> _AIM OF THE EXERCISE_
From the line that contains "This screenshot has width=635, height=402." to the last line of the entries, set down each line exactly as written, both ends included, with nothing else.

:::

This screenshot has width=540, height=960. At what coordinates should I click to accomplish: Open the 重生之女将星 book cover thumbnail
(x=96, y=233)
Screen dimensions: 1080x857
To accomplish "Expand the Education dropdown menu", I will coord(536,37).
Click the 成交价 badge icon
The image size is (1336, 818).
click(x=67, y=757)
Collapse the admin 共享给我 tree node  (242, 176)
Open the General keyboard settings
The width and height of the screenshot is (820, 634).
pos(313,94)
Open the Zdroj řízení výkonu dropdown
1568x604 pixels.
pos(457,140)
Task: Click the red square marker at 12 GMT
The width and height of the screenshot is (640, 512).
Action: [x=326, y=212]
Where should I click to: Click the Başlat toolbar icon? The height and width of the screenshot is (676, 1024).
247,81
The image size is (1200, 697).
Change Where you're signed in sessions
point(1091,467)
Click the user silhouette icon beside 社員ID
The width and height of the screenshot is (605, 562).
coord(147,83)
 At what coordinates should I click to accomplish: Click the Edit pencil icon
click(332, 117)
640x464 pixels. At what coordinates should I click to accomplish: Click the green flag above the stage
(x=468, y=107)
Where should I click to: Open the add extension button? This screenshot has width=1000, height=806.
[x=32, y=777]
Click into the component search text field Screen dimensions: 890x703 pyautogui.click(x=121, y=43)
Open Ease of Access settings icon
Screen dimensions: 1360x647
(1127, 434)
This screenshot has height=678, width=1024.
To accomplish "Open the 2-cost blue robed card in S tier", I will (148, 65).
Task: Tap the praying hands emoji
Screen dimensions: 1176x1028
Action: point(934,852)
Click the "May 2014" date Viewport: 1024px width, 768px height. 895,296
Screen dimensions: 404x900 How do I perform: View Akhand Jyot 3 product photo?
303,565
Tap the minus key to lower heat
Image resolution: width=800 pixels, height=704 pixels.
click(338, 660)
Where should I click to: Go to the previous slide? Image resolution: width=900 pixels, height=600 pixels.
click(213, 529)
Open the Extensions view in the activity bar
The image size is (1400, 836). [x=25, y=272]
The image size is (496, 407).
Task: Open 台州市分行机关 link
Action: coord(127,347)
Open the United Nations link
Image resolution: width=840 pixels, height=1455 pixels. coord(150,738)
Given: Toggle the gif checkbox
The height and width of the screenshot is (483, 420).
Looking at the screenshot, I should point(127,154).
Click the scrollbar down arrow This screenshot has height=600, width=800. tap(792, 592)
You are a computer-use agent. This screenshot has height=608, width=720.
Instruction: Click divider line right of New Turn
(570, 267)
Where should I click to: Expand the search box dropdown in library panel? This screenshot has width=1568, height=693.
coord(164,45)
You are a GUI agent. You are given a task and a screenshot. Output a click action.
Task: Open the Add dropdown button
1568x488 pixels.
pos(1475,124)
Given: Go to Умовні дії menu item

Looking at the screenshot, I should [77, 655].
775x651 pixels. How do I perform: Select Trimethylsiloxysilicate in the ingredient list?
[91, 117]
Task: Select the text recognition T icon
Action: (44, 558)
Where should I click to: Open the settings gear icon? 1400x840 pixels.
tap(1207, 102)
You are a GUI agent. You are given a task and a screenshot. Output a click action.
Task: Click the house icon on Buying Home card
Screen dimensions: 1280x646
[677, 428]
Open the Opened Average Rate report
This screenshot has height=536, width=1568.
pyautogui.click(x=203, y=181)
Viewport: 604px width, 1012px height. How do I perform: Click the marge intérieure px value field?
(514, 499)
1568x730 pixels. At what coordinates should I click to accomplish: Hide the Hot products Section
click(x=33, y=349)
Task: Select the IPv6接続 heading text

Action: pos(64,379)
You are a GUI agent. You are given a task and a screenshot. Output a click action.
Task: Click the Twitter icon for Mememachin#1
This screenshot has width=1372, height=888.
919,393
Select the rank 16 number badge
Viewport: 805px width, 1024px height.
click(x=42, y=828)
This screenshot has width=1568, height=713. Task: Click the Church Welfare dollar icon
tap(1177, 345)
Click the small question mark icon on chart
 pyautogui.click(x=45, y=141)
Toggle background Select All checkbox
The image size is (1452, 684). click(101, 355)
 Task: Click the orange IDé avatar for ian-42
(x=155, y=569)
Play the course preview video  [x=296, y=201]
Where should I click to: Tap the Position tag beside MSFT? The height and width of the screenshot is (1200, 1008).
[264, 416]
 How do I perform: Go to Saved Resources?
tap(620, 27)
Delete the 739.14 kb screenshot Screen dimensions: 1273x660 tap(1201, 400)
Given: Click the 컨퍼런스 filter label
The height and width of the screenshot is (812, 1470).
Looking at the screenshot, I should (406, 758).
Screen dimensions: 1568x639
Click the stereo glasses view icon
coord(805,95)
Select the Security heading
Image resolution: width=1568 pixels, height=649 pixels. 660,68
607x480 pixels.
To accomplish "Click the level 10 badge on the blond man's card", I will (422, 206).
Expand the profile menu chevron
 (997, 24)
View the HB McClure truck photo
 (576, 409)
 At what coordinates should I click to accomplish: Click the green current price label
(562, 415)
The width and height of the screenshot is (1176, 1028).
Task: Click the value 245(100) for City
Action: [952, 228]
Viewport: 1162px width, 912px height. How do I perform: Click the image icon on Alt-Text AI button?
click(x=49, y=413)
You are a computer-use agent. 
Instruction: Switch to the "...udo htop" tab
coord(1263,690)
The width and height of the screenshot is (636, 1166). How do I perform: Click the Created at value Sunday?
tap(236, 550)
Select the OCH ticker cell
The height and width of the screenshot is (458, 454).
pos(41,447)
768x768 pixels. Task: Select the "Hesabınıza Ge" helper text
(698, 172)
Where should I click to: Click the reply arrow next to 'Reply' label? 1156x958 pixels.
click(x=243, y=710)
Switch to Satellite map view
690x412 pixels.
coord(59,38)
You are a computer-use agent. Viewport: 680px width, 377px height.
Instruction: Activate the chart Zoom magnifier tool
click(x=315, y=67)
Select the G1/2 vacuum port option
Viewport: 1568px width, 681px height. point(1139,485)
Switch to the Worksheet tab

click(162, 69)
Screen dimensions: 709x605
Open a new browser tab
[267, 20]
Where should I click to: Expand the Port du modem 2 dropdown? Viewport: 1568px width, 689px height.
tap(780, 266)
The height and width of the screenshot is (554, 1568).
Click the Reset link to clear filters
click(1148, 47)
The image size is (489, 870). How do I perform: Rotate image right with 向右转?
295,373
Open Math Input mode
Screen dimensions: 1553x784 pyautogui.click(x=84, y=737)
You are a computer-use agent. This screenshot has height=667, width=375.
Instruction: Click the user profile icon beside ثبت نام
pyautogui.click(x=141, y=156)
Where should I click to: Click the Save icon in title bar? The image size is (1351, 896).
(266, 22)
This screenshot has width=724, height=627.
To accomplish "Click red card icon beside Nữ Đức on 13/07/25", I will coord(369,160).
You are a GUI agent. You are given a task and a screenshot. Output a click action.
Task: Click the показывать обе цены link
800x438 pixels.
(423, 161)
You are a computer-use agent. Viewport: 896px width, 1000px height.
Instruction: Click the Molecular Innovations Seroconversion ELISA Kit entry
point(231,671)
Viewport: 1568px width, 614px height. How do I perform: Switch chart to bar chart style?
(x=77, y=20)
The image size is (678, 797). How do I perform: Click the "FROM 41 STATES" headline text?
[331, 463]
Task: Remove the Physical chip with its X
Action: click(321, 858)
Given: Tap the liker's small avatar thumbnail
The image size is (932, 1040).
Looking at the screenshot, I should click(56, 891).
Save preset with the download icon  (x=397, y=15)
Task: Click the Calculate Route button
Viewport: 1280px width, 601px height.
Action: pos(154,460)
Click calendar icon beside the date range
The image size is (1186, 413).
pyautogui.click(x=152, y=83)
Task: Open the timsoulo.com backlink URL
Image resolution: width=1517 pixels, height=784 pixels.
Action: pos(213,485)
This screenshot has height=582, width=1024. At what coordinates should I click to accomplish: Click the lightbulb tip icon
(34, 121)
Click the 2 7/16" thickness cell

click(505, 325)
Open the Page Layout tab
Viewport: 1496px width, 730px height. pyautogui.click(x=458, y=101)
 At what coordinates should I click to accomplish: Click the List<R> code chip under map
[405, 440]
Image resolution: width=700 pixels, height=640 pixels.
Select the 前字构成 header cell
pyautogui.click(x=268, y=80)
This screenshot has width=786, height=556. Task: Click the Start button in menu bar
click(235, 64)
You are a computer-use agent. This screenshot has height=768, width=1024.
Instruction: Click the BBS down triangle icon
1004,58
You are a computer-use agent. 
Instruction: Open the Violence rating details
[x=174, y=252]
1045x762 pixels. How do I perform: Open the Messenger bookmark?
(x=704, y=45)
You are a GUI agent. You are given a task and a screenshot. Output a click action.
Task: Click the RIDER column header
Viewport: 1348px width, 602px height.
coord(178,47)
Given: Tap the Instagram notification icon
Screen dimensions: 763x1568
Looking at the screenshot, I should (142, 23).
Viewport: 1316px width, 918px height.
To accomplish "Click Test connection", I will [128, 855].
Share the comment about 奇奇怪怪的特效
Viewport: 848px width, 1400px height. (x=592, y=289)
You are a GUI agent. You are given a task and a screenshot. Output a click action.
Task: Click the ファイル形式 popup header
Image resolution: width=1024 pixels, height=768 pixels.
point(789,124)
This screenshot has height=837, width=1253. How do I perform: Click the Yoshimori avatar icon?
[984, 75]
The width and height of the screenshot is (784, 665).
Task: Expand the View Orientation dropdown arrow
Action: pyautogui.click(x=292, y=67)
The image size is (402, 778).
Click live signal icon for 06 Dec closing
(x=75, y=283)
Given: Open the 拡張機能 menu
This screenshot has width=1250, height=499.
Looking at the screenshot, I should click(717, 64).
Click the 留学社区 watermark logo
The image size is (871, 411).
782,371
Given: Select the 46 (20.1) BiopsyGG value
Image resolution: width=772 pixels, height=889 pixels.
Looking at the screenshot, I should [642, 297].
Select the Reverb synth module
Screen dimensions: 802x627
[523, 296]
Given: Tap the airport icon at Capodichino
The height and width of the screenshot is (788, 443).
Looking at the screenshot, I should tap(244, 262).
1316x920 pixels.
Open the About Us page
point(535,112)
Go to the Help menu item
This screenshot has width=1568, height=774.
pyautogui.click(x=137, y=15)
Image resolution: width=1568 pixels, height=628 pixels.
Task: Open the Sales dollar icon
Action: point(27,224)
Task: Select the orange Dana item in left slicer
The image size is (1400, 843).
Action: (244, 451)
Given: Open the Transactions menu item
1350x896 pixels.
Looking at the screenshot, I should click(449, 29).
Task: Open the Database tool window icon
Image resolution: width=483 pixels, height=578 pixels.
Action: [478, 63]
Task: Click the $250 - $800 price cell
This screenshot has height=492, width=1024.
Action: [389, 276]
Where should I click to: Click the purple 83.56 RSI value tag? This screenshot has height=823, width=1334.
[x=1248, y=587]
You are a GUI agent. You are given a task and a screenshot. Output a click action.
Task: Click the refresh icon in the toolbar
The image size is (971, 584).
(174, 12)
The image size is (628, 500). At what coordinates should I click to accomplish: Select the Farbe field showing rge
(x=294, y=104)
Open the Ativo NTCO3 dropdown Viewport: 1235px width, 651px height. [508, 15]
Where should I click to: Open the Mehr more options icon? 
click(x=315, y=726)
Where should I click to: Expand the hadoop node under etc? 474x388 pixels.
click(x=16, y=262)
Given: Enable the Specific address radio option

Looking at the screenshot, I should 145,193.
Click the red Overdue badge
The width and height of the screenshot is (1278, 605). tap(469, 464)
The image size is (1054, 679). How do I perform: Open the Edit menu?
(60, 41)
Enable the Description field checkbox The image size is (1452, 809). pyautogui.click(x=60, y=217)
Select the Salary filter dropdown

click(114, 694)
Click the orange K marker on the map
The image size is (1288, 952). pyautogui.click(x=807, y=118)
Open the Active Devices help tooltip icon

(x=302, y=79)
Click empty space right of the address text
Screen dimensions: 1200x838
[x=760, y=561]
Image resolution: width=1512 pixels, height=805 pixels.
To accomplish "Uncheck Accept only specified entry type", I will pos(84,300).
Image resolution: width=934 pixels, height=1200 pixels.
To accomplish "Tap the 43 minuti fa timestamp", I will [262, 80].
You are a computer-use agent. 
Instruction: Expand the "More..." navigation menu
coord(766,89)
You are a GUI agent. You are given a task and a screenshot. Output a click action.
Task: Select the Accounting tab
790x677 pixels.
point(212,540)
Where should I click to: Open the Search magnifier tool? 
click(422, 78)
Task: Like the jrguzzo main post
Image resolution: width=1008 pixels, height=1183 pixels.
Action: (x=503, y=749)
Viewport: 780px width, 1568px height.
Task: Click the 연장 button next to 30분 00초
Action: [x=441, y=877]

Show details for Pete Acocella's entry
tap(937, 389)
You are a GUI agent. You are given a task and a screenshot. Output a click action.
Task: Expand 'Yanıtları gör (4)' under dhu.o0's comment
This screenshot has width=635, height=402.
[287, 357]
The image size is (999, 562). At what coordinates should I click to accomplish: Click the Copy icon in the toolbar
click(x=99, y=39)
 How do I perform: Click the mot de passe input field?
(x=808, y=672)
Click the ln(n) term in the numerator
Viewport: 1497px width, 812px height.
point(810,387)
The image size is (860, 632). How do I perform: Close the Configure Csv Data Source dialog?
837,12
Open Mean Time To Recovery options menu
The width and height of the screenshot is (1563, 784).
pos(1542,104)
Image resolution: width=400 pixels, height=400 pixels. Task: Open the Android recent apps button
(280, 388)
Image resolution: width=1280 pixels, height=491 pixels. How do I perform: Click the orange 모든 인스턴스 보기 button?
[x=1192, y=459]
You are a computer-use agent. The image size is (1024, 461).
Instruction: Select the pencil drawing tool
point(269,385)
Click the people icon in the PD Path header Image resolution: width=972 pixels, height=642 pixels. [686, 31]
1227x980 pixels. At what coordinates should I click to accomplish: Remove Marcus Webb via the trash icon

:::

> _THE ANSWER_
This screenshot has width=635, height=402.
[287, 357]
The image size is (999, 562). At what coordinates should I click to accomplish: Click the Copy icon in the toolbar
click(x=99, y=39)
 How do I perform: Click the mot de passe input field?
(x=808, y=672)
Click the ln(n) term in the numerator
Viewport: 1497px width, 812px height.
point(810,387)
The image size is (860, 632). How do I perform: Close the Configure Csv Data Source dialog?
837,12
Open Mean Time To Recovery options menu
The width and height of the screenshot is (1563, 784).
pos(1542,104)
Image resolution: width=400 pixels, height=400 pixels. Task: Open the Android recent apps button
(280, 388)
Image resolution: width=1280 pixels, height=491 pixels. How do I perform: Click the orange 모든 인스턴스 보기 button?
[x=1192, y=459]
You are a computer-use agent. The image size is (1024, 461).
Instruction: Select the pencil drawing tool
point(269,385)
Click the people icon in the PD Path header Image resolution: width=972 pixels, height=642 pixels. [686, 31]
1227x980 pixels. At what coordinates should I click to accomplish: Remove Marcus Webb via the trash icon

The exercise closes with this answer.